> WORK TO COMPLETE
Write out the data below word for word, leaving out the pictures.

[Entries drawn from a collection]
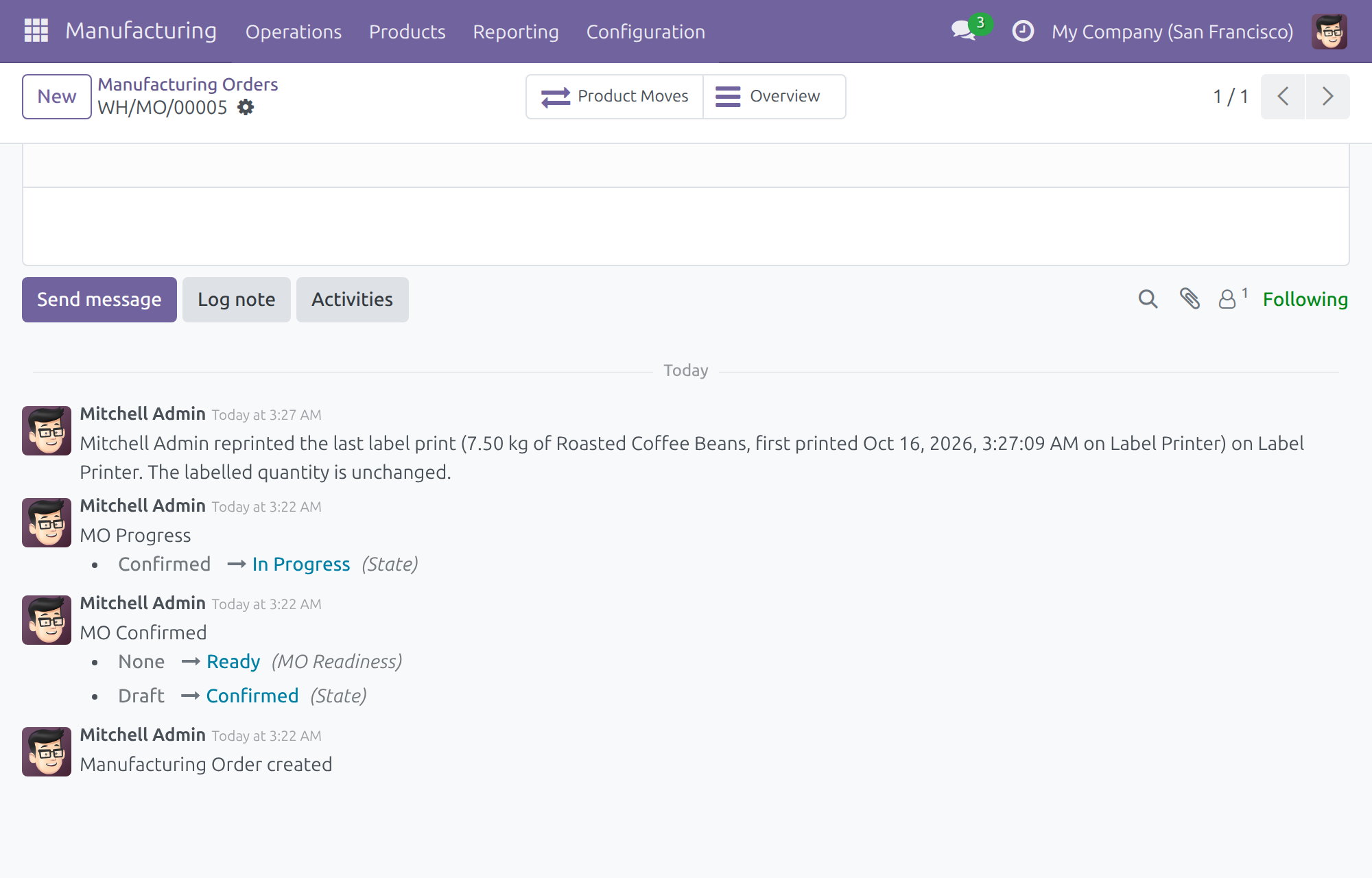Image resolution: width=1372 pixels, height=878 pixels.
Task: Toggle the Following status
Action: [1305, 299]
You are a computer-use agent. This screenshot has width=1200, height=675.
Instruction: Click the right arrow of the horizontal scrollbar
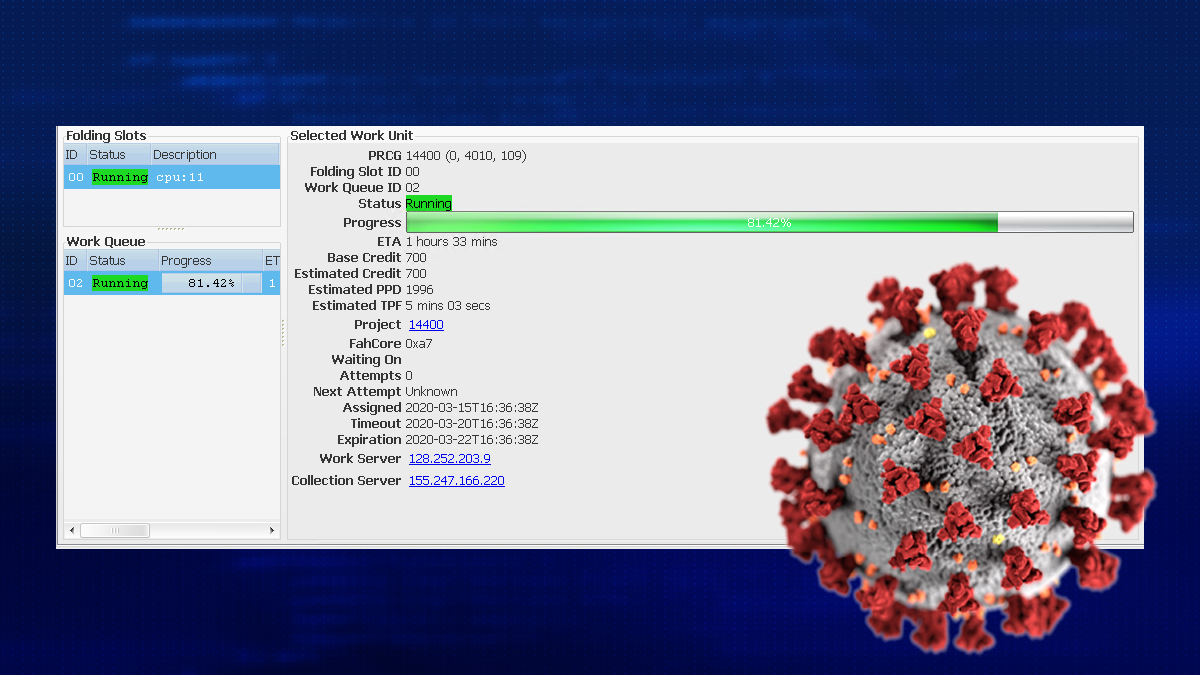tap(271, 530)
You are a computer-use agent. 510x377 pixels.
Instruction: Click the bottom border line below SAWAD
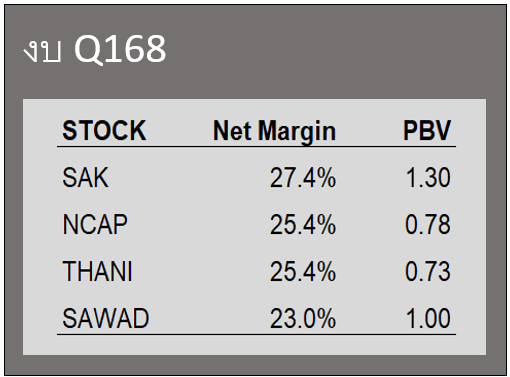(x=256, y=334)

> ANSWER TO THIS EXERCISE
Image resolution: width=1372 pixels, height=878 pixels.
Task: Toggle the Following status
Action: [1305, 299]
You are a computer-use agent. This screenshot has width=1200, height=675.
Instruction: Click the right arrow of the horizontal scrollbar
tap(271, 530)
You are a computer-use agent. 510x377 pixels.
Instruction: Click the bottom border line below SAWAD
(x=256, y=334)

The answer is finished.